Romer vs. Evans, 1996 struck down Colorado's attempt to overturn anti discrimination legislation based on so called sexual discrimination. This has been called the unraveling of Lex Rex in America. Any objective standard may now be considered prejudicial. Justice Kennedy said that Colorado voters were motivated by their religious convictions and therefore the law they ratified was nullified. Romer vs. Evans makes it impossible for the Supreme NOT to approve same sex marriages if you follow it to the logical conclusion. If you take with it Compassion in Dying v. Washington and Casey v. Planned Parenthood, the slippery slope becomes an avalanche of rulings that in the end will give freedoms to all types of moral perversions, while curtailing moral imperatives. The legal reasoning behind these rulings is the clear and present danger, for it represents the CONSERVATIVE opinion! Court decisions like this have ended the culture wars in effect by judicial fiat and we lose. No other case can be won in the court with Romer v. Evans in effect. The future of the battle (which in the end is the Lord's) is in question in this present reality. One hope is a constitutional amendment that would define marriage as being heterosexual in nature.

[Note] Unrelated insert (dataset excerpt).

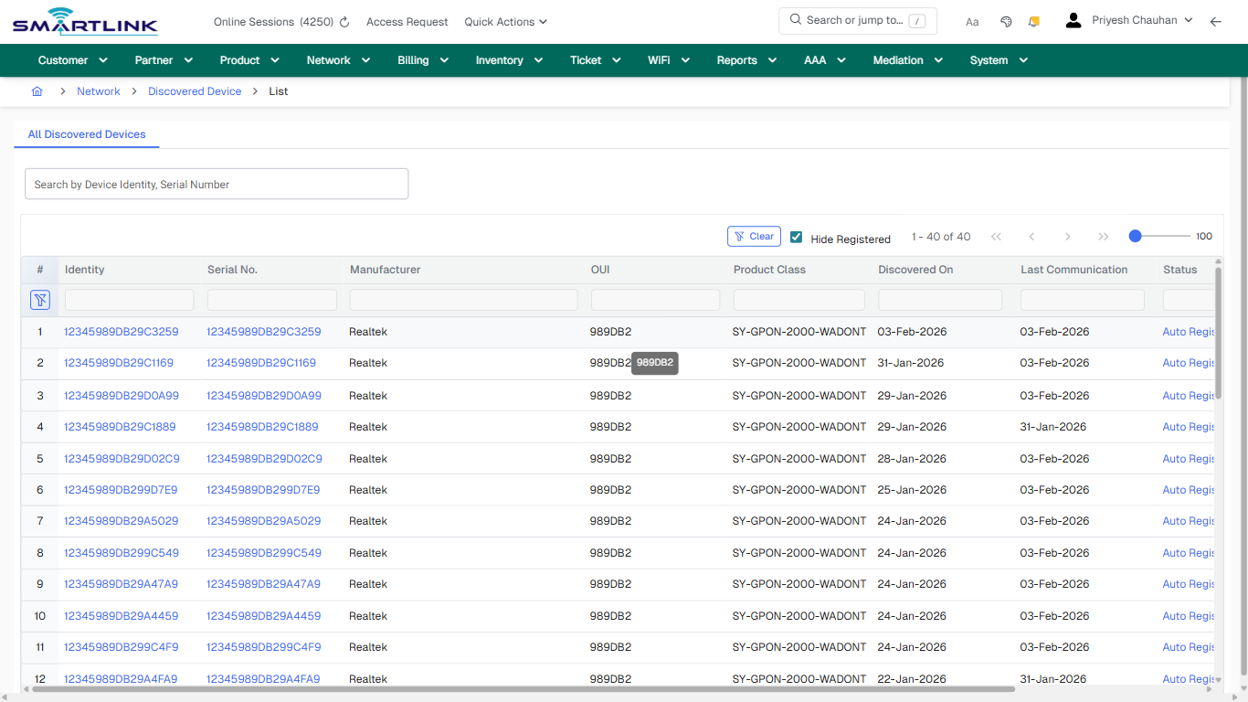Uncheck the Hide Registered checkbox
Image resolution: width=1248 pixels, height=702 pixels.
point(796,237)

On one last note I would argue that another reality that is drastically different today is the horror of the level of Christian persecution worldwide. Christian slavery in the Sudan, persecution in China and elsewhere is at a proportion that is unparalleled in history and American Christians are all but oblivious to it. In Saudi Arabia, Vietnam, Iran, Pakistan, Ethiopia, Cuba and elsewhere, Christians are being imprisoned, tortured and executed. The U. S. Government has helped repatriate some of the refugees into a situation that will most certainly spell their doom unless the Lord intervenes. Michael Horowitz, a Jew, has become a leading advocate for Christian rights worldwide. A session on C-Span a year or so ago highlighted these issues for me after hearing from Horowitz, William Bennett, Nina Shea and Richard John Neuhaus and others. After reading Shea's In the Lion's Den, I was shocked and appalled at my own lack of knowledge. Hindu fundamentalism is a new purveyor of persecution. More Christians have died for their faith in this century than in the other nineteen centuries combined. Another paper could be devoted to the subject but I felt compelled to include it here as well.